What does home mean to you? Is it simply the roof over your head? Your life’s savings or investment? Where you raised your children and where your family gathers for the holidays?
Having a place to call home is the pillar of the American Dream and the center of our childhood memories. As the weather turns cold and plans center around festive gatherings, our homes become more precious than ever. And we think of those who are have no place to call home during our iciest and most challenging time of year.
Despite growing up in a fairly affluent county in Northern California, my family is no stranger to homelessness. When there’s expensive rent, five mouths to feed, credit card bills, and trying to keep up with the Jones’ (or Kardashian’s for a younger reader) – everything can get turned upside down quickly when the primary breadwinner loses his job. For a short time while I was in high school, my sisters and I stayed with friends so our parents could get back on their feet when we lost our home.
With “president” and “vice-president” of software companies to his professional credit, time and time again my father was denied positions for being over-qualified. He stayed in a shelter for months so that the money he earned working a retail job could contribute to a small apartment for my sisters, mother and me. Every weekend, we would open the door to groceries left on our stoop, a symbol of the indignity he felt as well as his desperate attempt to care for us in one of the only ways he could.
We were fortunate enough to have family and friends to lean on, beds to sleep in, food in our bellies, and to remain in school. But my story isn’t uncommon nor is it the worst case scenario. With the state of the economy, fewer job openings and more layoffs, families across the country are at risk of losing everything.

********

- [Things to do]
1 - In the essay on home and homelessness, where did the father stay so that his retail earnings could go toward a small apartment for the family?
2 - Continue the essay on home and homelessness, picking up right after its final sentence.

- [Data under study]

********

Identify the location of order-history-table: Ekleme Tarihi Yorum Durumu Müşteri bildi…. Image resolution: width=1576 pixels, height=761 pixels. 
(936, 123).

********

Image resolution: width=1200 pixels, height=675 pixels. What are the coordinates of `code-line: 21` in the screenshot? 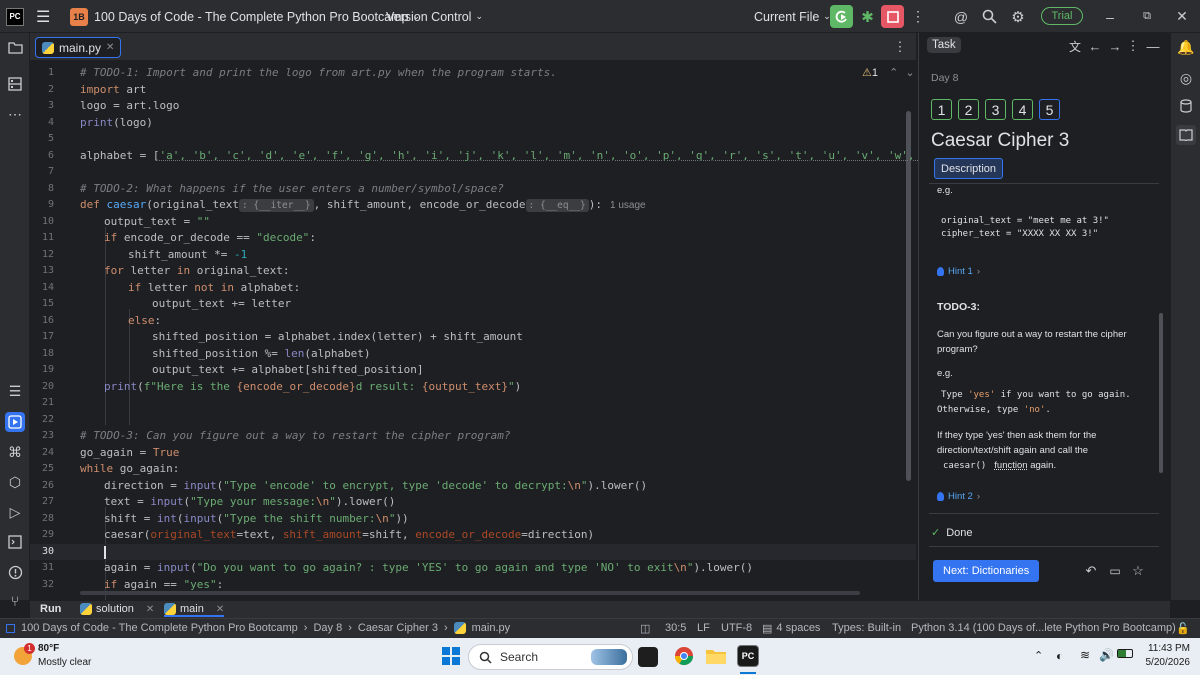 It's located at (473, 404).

********

- [Results in order]
1 - In a shelter, for months.

2 -
Between five and six hundred thousand people are considered homeless at any given time—without a “permanent, safe, affordable place to live.” Families constitute about one third of all homeless and are the fastest-growing group. The homeless elderly are also an important group as America ages in the next decades. — Preventing Homelessness in America
What difference can one person make?
If you’re wondering how you can give back during this season, consider the following organizations and gift options that are close to my heart. You can make life better for individuals and families in need.
- Homeward Bound of Marin: The Mill Street Center is the county’s only emergency shelter for homeless men and women. Half of the center’s beds are for night-to-night stays, while the other half are for those who are determined to end homelessness in their lives and are working on a personal action plan to accomplish it. >>Give Now
- Raphael House: As the first shelter for children and families experiencing homelessness in Northern California, they provide an environment of loving support where families can find stable housing and achieve financial independence, while strengthening family bonds and personal dignity. >>Give Now
- JustGive’s Homes & Jobs Charity Collection: Provide jobs, training, shelter, and homes through four organizations that reverse homelessness and joblessness. >>Buy Collection
- Search for other organizations helping to end homelessness in your community, nationally and worldwide. Make your gift recurring, something you can be proud of all year long. >>Search Guide
This holiday, as you cozy up to the fire, light the menorah, hang twinkle lights on your roof, and sit down to your dinner table with loved ones… pause and think about ways to share your warmth and light with others. And give what you can to help the homeless find an affordable, safe and secure place to call home.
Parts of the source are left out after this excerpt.